What the task requires
Nothing except the pictures should be left out when you reproduce the listing exactly.

Study material
◆ ◆ ◆

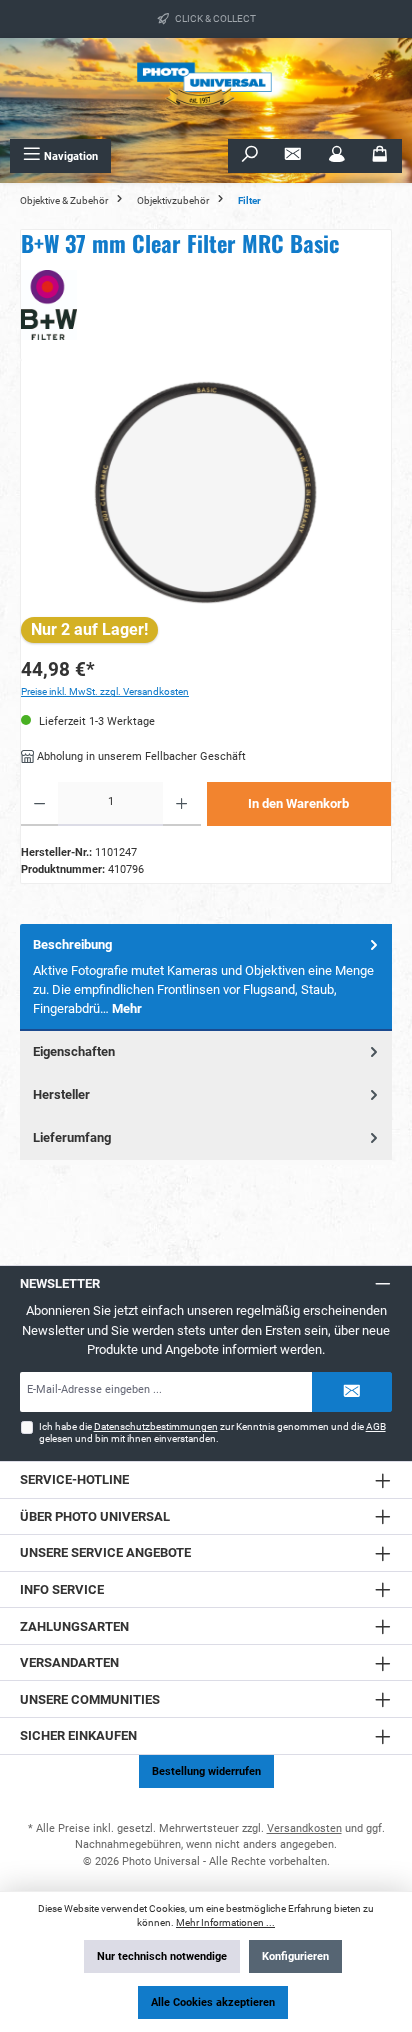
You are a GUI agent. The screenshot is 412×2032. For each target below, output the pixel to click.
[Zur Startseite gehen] (206, 88)
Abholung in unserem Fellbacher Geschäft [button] (140, 756)
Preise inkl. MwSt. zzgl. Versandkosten (105, 691)
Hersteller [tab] (61, 1094)
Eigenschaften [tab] (74, 1051)
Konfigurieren (295, 1956)
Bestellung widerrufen (206, 1771)
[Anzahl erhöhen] (181, 804)
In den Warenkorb (298, 803)
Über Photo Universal (95, 1516)
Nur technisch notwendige (162, 1956)
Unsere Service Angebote (105, 1552)
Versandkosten (304, 1828)
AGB (376, 1426)
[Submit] (352, 1392)
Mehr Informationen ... (225, 1922)
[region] (206, 492)
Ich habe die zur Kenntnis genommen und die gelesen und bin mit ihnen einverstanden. (212, 1432)
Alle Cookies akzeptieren (213, 2002)
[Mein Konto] (337, 156)
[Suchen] (250, 156)
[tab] (206, 977)
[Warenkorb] (380, 156)
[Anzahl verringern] (39, 804)
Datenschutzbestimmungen (156, 1426)
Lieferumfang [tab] (72, 1137)
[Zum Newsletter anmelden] (293, 156)
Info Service (62, 1589)
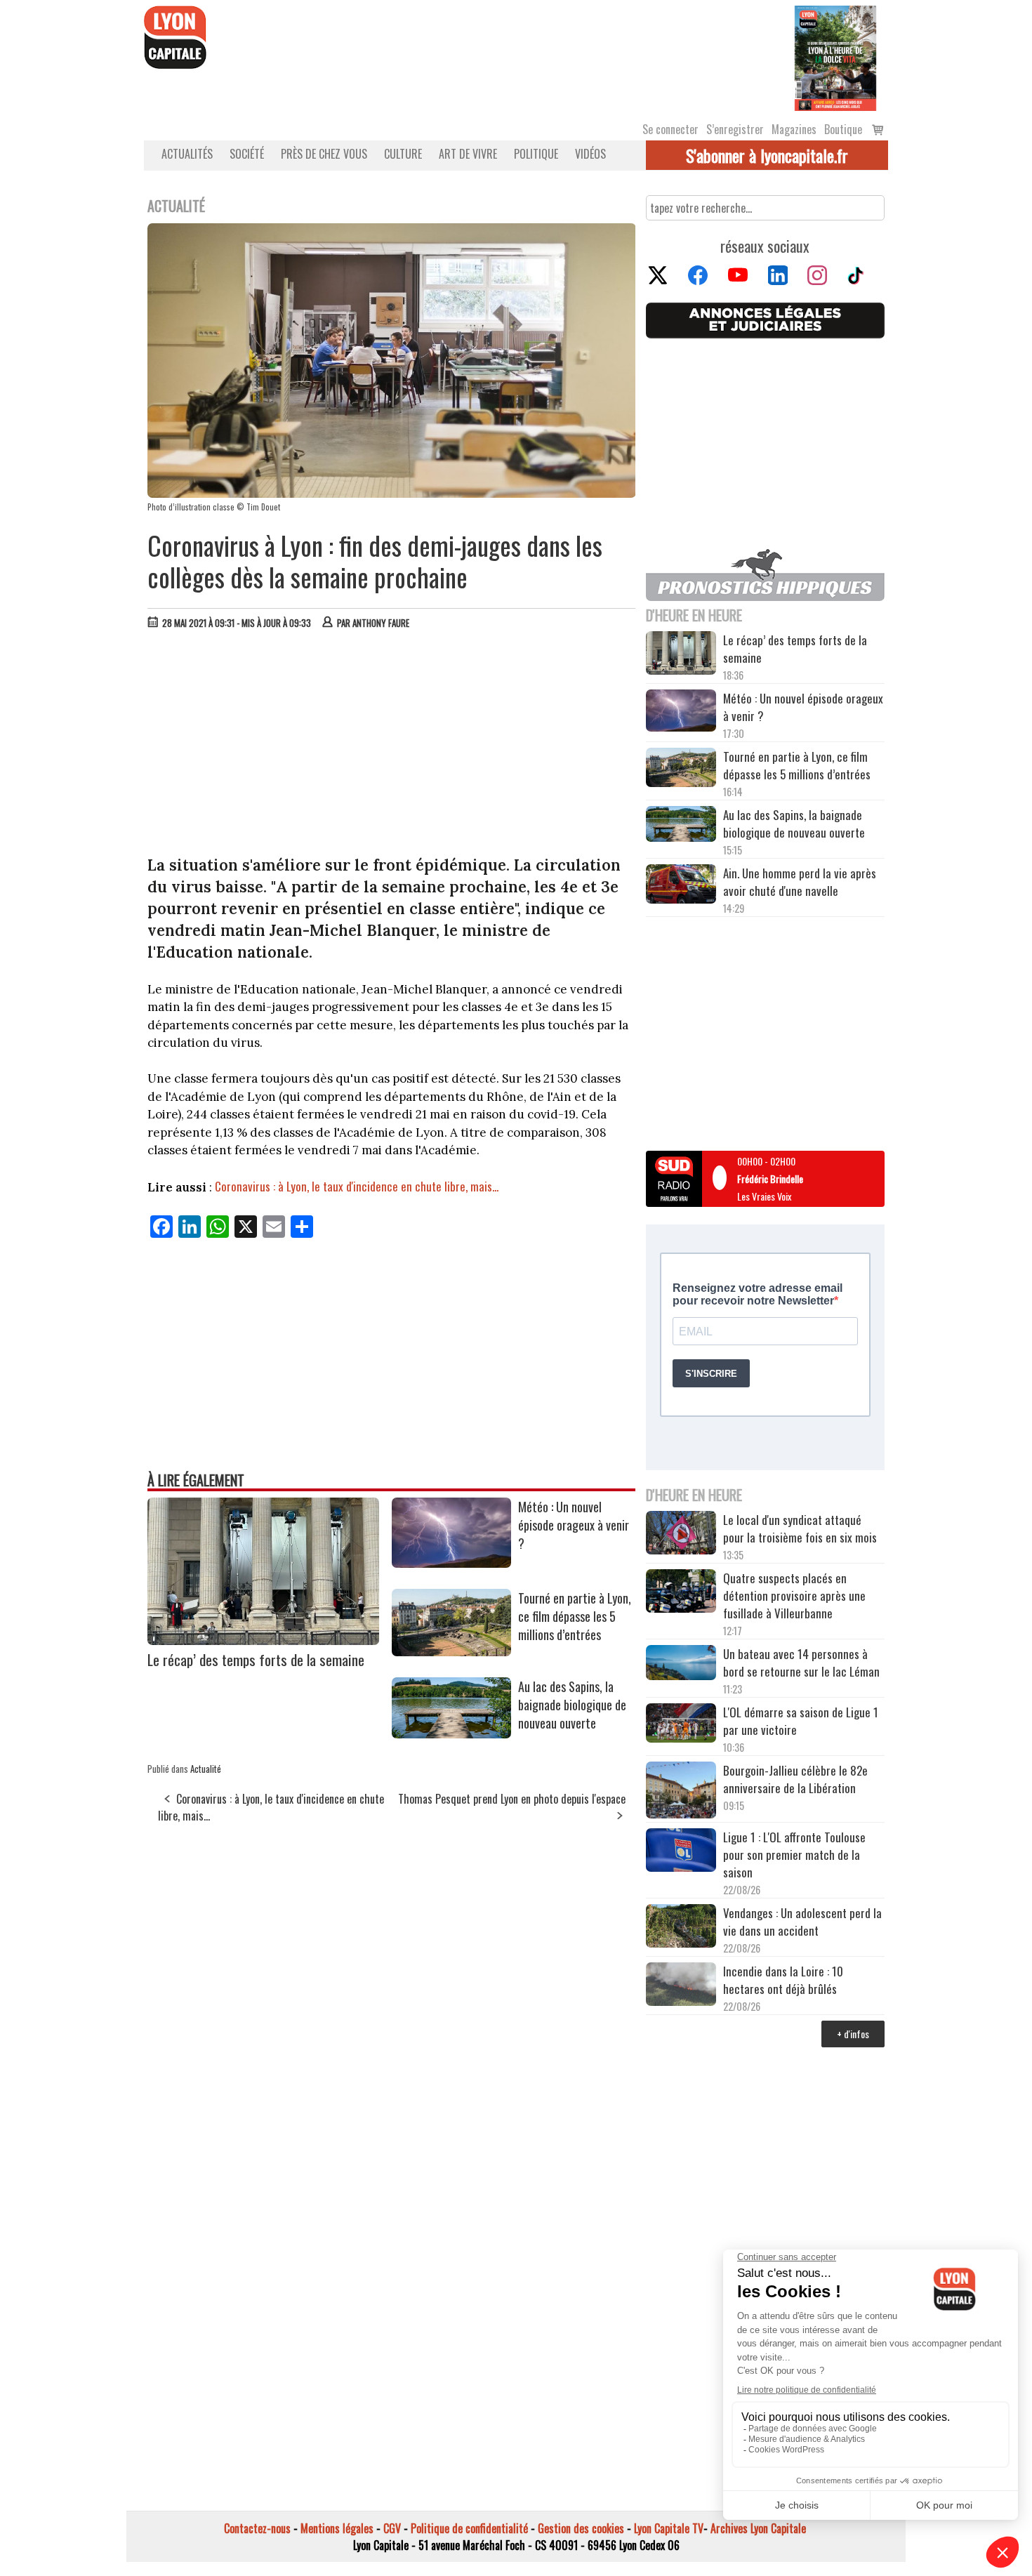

◆ ◆ ◆

Worked solution
You are a GUI agent. The screenshot is 412×2032. For each target below, output the pixel to click.
[Zur Startseite gehen] (206, 88)
Abholung in unserem Fellbacher Geschäft [button] (140, 756)
Preise inkl. MwSt. zzgl. Versandkosten (105, 691)
Hersteller [tab] (61, 1094)
Eigenschaften [tab] (74, 1051)
Konfigurieren (295, 1956)
Bestellung widerrufen (206, 1771)
[Anzahl erhöhen] (181, 804)
In den Warenkorb (298, 803)
Über Photo Universal (95, 1516)
Nur technisch notwendige (162, 1956)
Unsere Service Angebote (105, 1552)
Versandkosten (304, 1828)
AGB (376, 1426)
[Submit] (352, 1392)
Mehr Informationen ... (225, 1922)
[region] (206, 492)
Ich habe die zur Kenntnis genommen und die gelesen und bin mit ihnen einverstanden. (212, 1432)
Alle Cookies akzeptieren (213, 2002)
[Mein Konto] (337, 156)
[Suchen] (250, 156)
[tab] (206, 977)
[Warenkorb] (380, 156)
[Anzahl verringern] (39, 804)
Datenschutzbestimmungen (156, 1426)
Lieferumfang [tab] (72, 1137)
[Zum Newsletter anmelden] (293, 156)
Info Service (62, 1589)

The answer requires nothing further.